I saved this article from the New York Times a while ago, because I disagreed with its premise, and wanted to explain why at what I sensed would be the right time. In the post-election climate, the time seems to be now.
My point was going to be (and still is) that manufacturing is an essential component of national security. A country that can't rely on its own factories to build its defense structure is not a safe country. We import key components of that structure from outside the U.S., including not-so-friendly nations like China. From a military perspective, this is a clear conflict of interest, because (as recent events have shown) history is far from over. It's easy to visualize today's military suppliers as tomorrow's enemy combatants. In such a situation, we may be defeated before we have even begun to fight.

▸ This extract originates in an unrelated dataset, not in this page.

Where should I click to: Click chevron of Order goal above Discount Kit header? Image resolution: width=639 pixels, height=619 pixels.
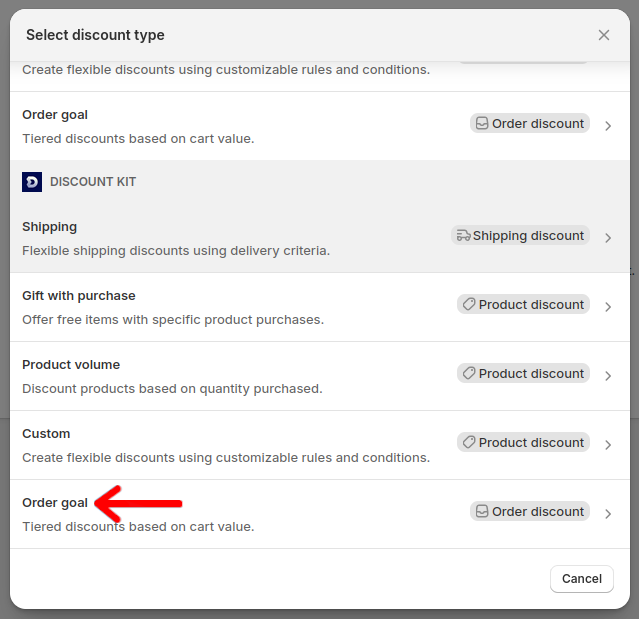pyautogui.click(x=608, y=126)
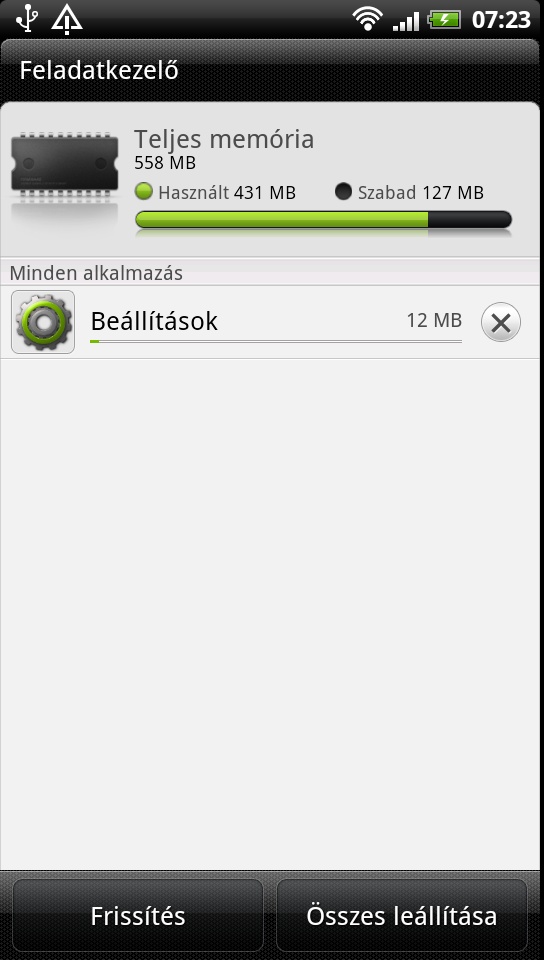Tap the USB connection status icon
544x960 pixels.
(26, 18)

That's reason enough to have a national policy promoting manufacturing. The 35-year economic and social tragedy of the Rust Belt is another. Hillary Clinton was unjustly accused of ignoring the needs of workers in this region; this proves otherwise. Had the corporate press spent a little less time on her e-mail server, and a little more time on the substance of her approach to this issue versus Donald Trump's (which amounts to little more than grandstanding), we might not be agonizing about the awful choices Trump is making in filling out his Administration.
What people in the Rust Belt need is not a self-promotional loudmouth, but practical ideas to get back on their feet. Telling millennials to move there is not the answer--they'll just join the ranks of the underemployed. Better they should organize via the Internet to work with people and promote good public policy, like the $15-per-hour minimum wage. This idea found success on election night and, in fact, it looks like they are already taking me up on this suggestion. Good for them!
And, while we're at it, and waiting for good policy to produce good jobs, can we please reform welfare reform, so that the money goes to people and not to tax breaks for GOP donors? Is that too much to ask?
Manufacturing, wages, and welfare: these can be the three keys to unlock the door to a very different Election Night than the one through which we just suffered.